## EXERCISE DATA

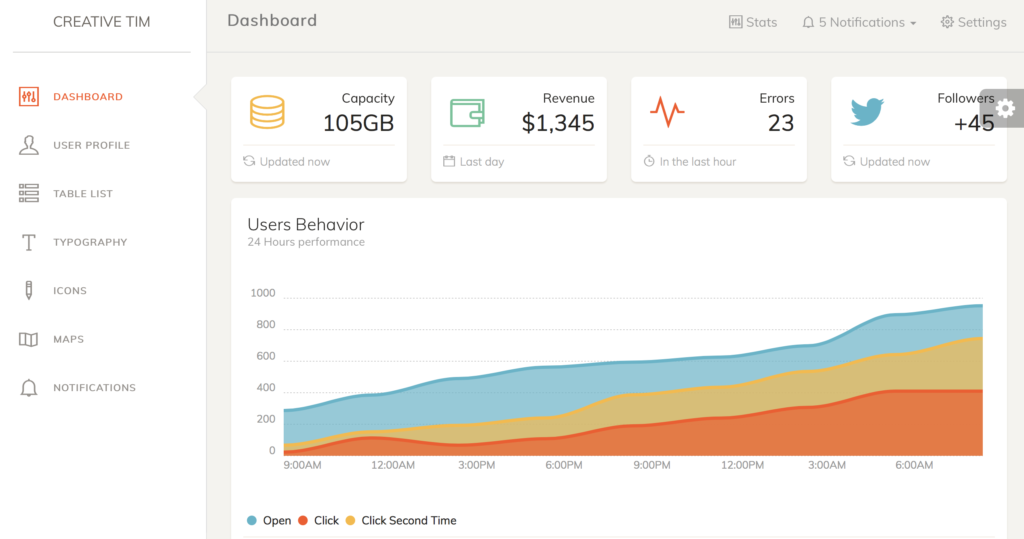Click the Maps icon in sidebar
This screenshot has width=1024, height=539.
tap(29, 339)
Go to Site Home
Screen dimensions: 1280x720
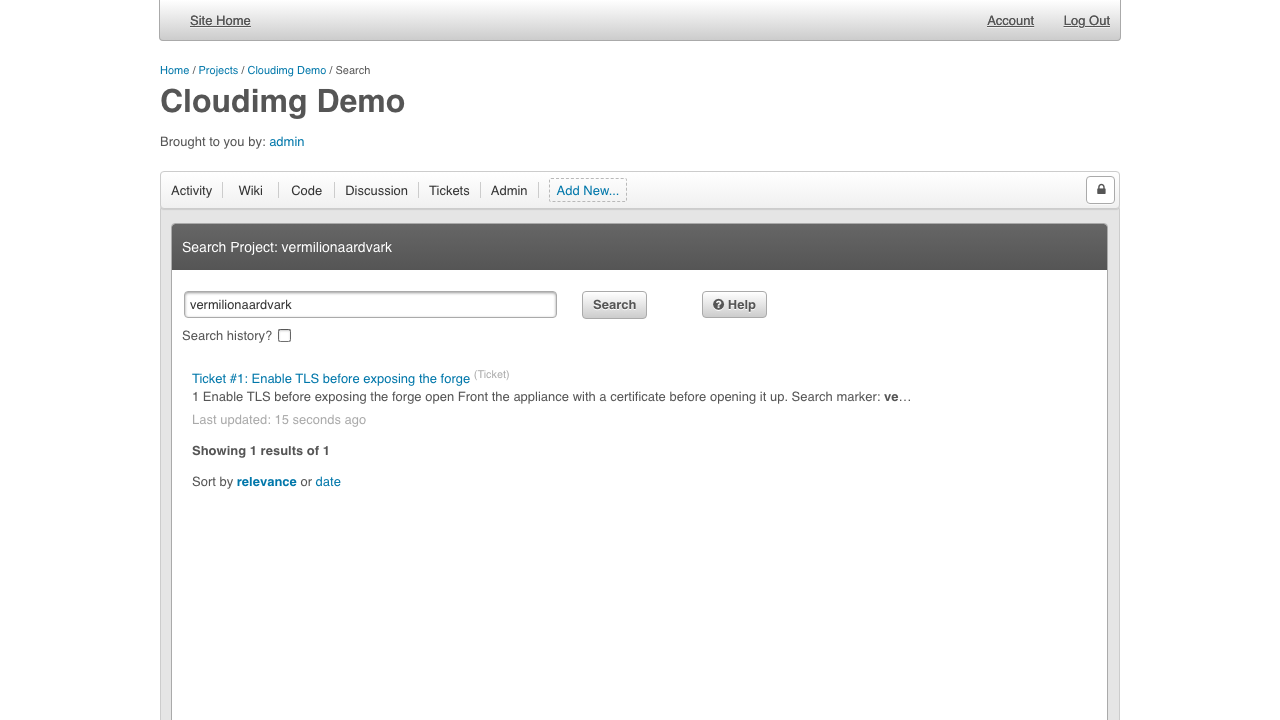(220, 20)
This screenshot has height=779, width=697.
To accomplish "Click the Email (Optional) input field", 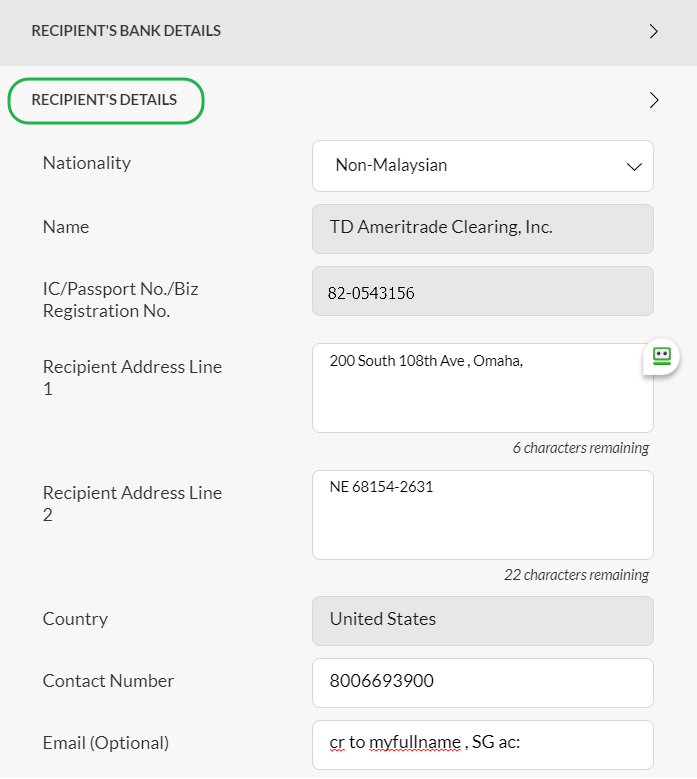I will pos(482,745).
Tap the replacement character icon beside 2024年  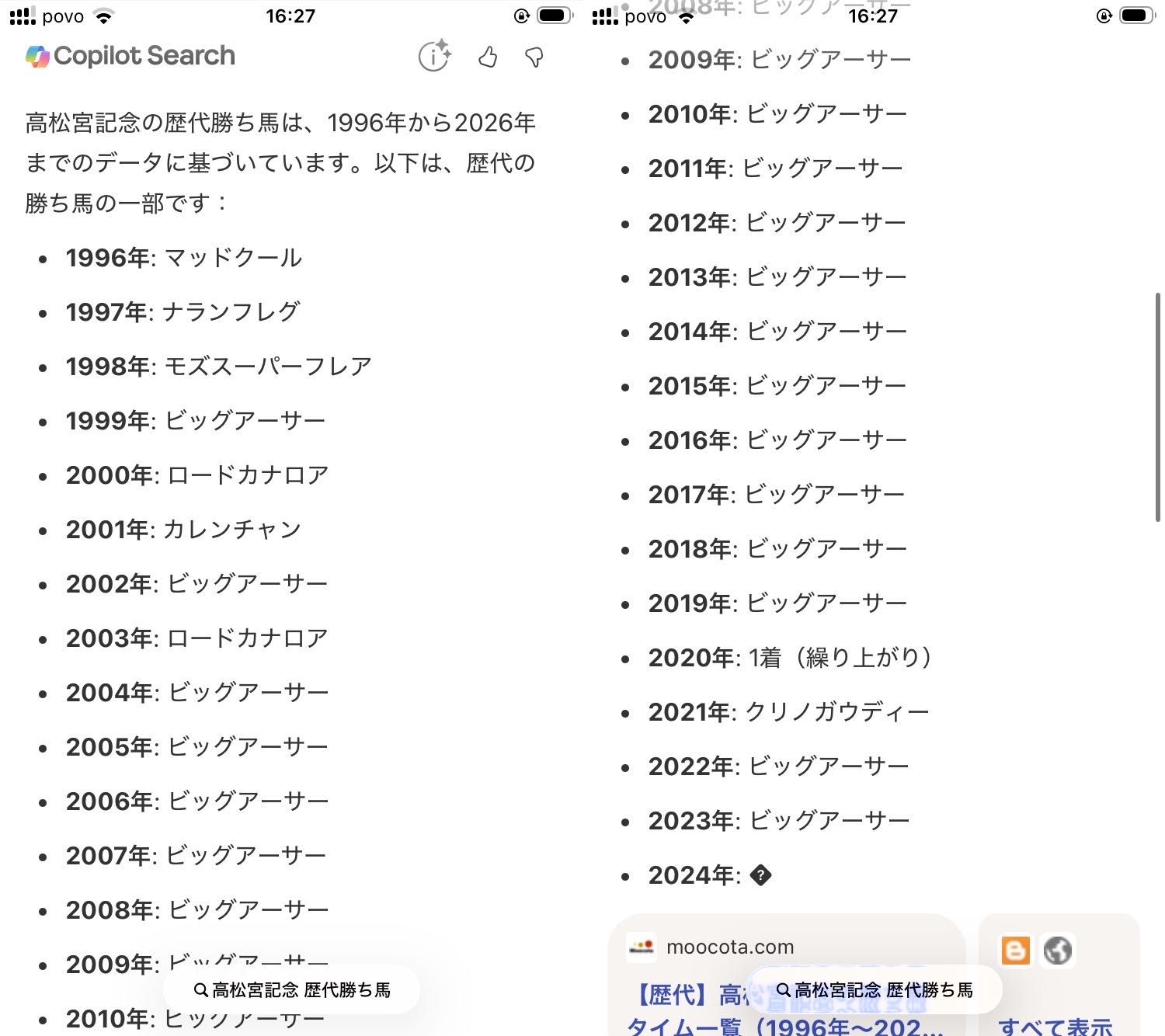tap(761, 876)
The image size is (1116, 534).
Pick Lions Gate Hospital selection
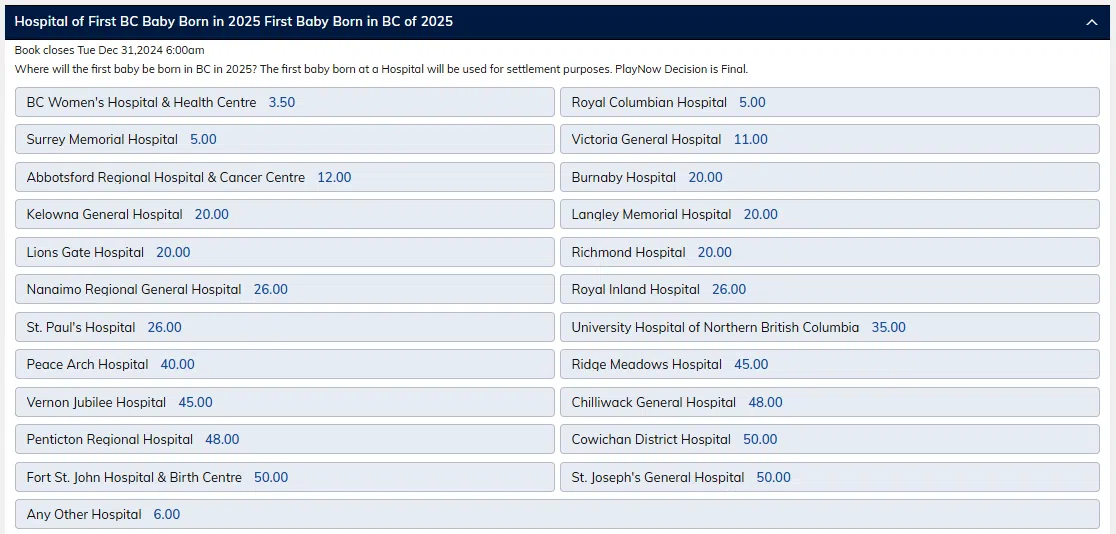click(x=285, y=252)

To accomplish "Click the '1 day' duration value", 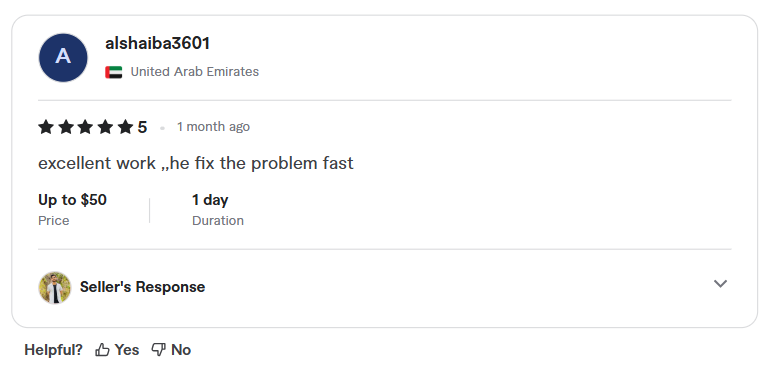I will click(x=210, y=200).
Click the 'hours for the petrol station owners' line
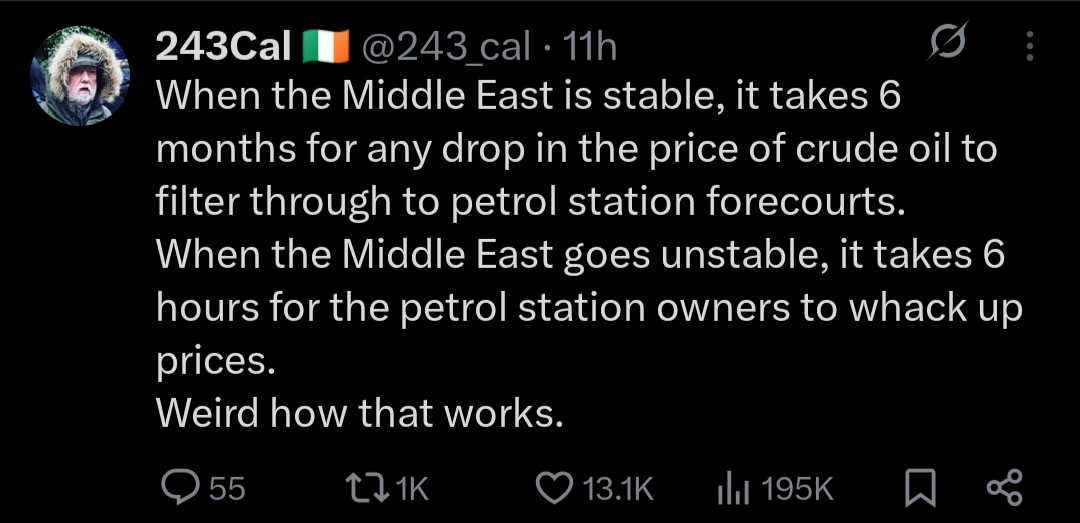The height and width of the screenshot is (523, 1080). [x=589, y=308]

## EXERCISE BRIEF
The copy should hold exactly the lines from the one containing "Click the 'hours" through the final line of the records above, both ends included, and no picture.

## ANSWER BOX
Click the 'hours for the petrol station owners' line
The height and width of the screenshot is (523, 1080). [x=589, y=308]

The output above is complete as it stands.